Едва дыша, я опустилась на табурет, достала сигарету, и Брэндан поспешно чиркнул зажигалкой.
-Ричард? – кажется, у меня пропал голос. – Но что… Что в пакете?
-Я понятия не имею, Мишель. Но думаю, ты сама разберешься.
-Я знаю, Брэндан, что он на гастролях. Я понимаю, как это важно для него… Но… Он совсем не хочет меня видеть?
Брэндан уронил руку на стол с таким звуком, точно, ударил по нему от досады на то, что ему приходится что-то объяснять мне.
-Мишель! Ох, Мишель, не мне судить об этом! Не хочет или не может… Когда он уезжал, я понял лишь одно – для пения ему остался только голос. Понимаешь? Ты понимаешь, Мишель? Только голос!
Я чувствовала, как слезы хлынули из моих глаз, устыдилась и бросилась к закипевшему чайнику, как к спасению от необходимости глядеть в лицо Брэндана. Столько горечи было в его словах, в лице его! Он не кричал мне о моей вине, но то, что он сказал, вопило об этом. Я разбила сердце Ричарду, а петь без него – для них, музыкантов «Королевского Креста», это было невозможно. Все равно, что солнце превратить в лампу.
-Ты… и вправду хочешь пить сейчас со мной этот чай, Брэндан?

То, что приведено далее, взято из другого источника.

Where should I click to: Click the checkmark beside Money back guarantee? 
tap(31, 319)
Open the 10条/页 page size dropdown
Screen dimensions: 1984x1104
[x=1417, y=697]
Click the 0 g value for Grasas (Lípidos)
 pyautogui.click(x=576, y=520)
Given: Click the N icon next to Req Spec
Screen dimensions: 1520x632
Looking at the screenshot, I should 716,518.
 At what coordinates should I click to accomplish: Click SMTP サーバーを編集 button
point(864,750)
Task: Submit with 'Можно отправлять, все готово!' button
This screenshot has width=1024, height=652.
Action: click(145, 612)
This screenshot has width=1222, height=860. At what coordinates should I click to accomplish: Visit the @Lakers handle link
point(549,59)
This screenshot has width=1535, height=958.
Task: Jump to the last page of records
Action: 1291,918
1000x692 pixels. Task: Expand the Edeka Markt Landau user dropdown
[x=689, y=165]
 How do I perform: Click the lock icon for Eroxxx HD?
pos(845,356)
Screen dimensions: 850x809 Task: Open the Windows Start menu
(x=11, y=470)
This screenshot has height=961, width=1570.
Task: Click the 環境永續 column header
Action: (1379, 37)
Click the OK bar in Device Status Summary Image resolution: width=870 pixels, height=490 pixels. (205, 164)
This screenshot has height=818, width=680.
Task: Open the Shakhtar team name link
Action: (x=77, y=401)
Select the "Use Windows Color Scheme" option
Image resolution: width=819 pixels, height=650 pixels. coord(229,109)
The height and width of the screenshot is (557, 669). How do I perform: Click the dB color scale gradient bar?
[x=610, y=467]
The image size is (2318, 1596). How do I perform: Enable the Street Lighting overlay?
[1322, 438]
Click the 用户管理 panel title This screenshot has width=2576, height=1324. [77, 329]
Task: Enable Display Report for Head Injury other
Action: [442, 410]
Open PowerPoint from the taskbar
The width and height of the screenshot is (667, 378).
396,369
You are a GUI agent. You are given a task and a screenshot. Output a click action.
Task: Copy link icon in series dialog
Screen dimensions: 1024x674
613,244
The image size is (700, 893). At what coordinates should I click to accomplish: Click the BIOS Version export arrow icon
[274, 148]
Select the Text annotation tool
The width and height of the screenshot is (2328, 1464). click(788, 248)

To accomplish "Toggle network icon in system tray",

Хочешь общаться со мной после всего?
Я стояла спиной к нему, утирала слезы и едва сдерживалась от боли, скрючившей мне всю грудь.
-Не говори так, Мишель! – рявкнул вдруг Брэндан. – Не смей так говорить!!.. Иди сюда и сядь рядом!
Я повиновалась и села на табурет, с которого Брэндан снял на пол злосчастный пакет. Он положил мне ладонь на колено, помолчал несколько секунд.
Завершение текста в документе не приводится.